Holder’s new guidelines could be seen as a concrete attempt to slow his agency’s march toward ever more aggressive investigations of media leaks. In fact, James Risen’s lawyers even argued that the new guidelines supported their own view of reporter’s privilege. They asked a judge to throw out the DOJ’s subpoena request because it now apparently conflicted with the DOJ’s stated policy.

But when given a chance to put their new theory into practice, the DOJ lawyers instead maintained course. They did not withdraw the subpoena request against Risen. “They like to say they respect reporter’s privilege in cases where they don’t need it,” said Trevor Timm, of the Freedom of the Press Foundation, in a phone interview. “And they would much rather these rules be guidelines that they can break whenever they want, rather than rules or laws that are upheld by judges.”

In June, the Supreme Court rejected Risen’s final appeal of the subpoena. He will now either testify or be held in contempt of court when the Sterling case goes to trial in January.

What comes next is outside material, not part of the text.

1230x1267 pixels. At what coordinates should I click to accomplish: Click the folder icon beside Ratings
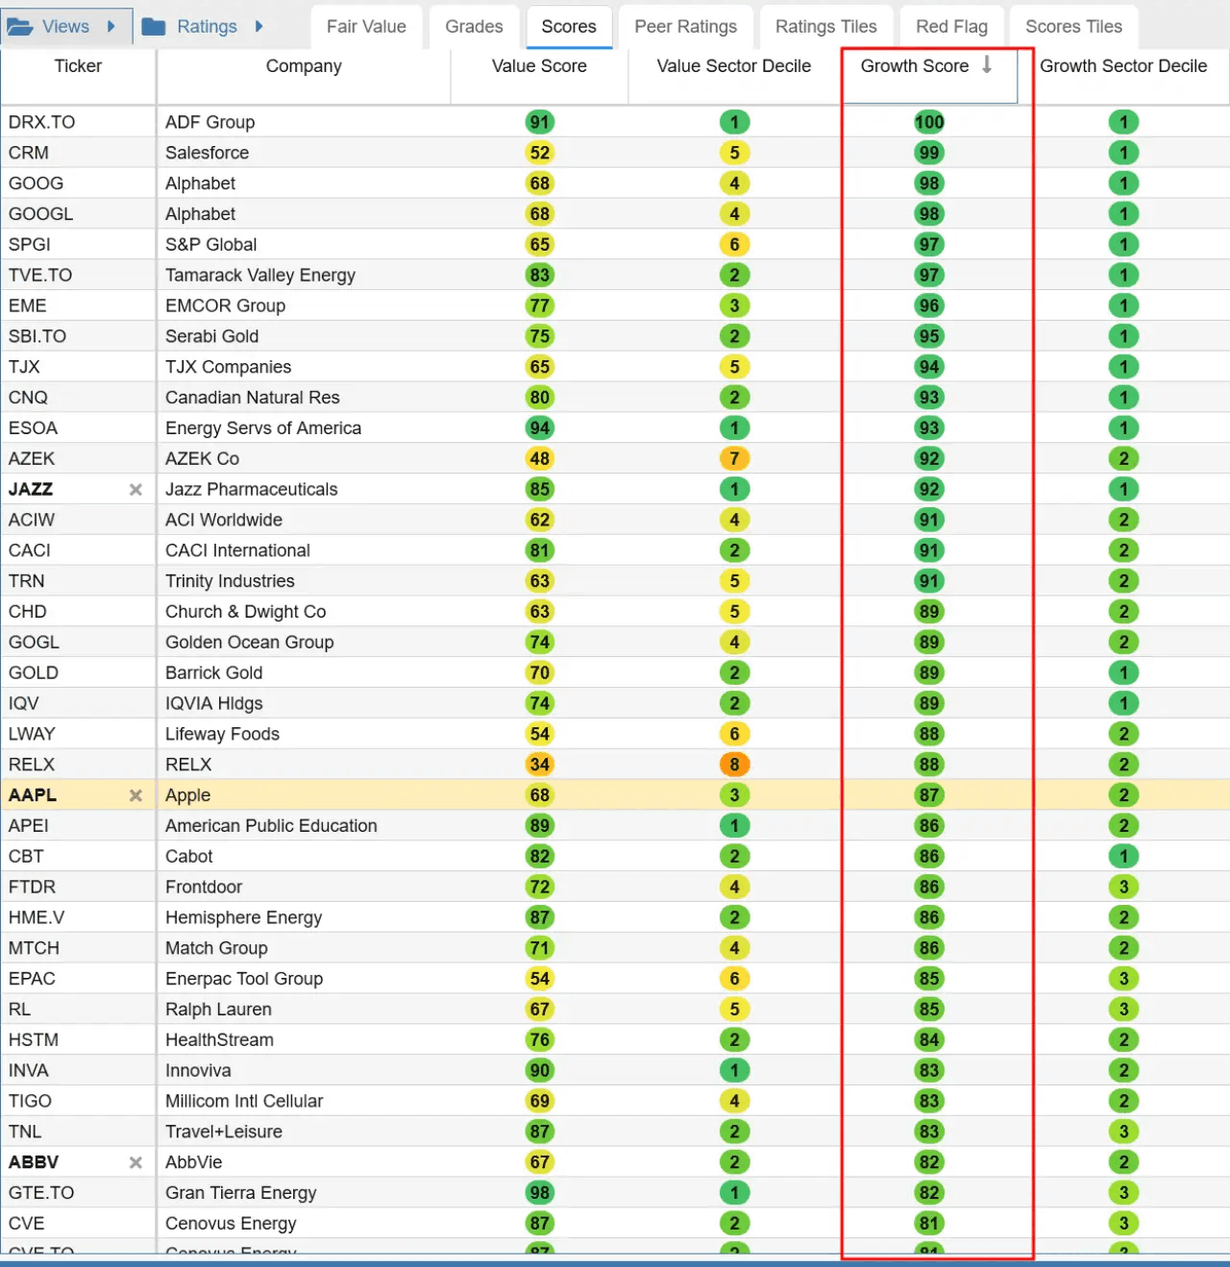pos(157,26)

For Timm, that state of affairs is enough to undermine Holder’s recent conciliatory tone when it comes to leak investigations. “I think he’s now in a position where he’s looking back at his legacy and kind of realizing what he did and maybe trying to kind of make up for that,” says Timm. “But as far as his actions go, it’s too little, too late. If he really regretted anything involving Risen he’s welcome to just drop the subpoena right now.”

There are also the outstanding matters of Wikileaks and, of course, Edward Snowden. Manning was sentenced in 2013 to 35 years in prison for leaking thousands of diplomatic cables and other classified information to Wikileaks, but a grand jury appears to still be deliberating over whether to bring charges against the site and its founder, Julian Assange.

And Snowden is in exile avoiding multiple charges under the Espionage Act for revealing secrets of the National Security Agency’s mass surveillance to journalists Glenn Greenwald and Laura Poitras. One unlikely but inarguable sign that Holder is serious about changing his legacy would be if Snowden were to come home without ending up in prison.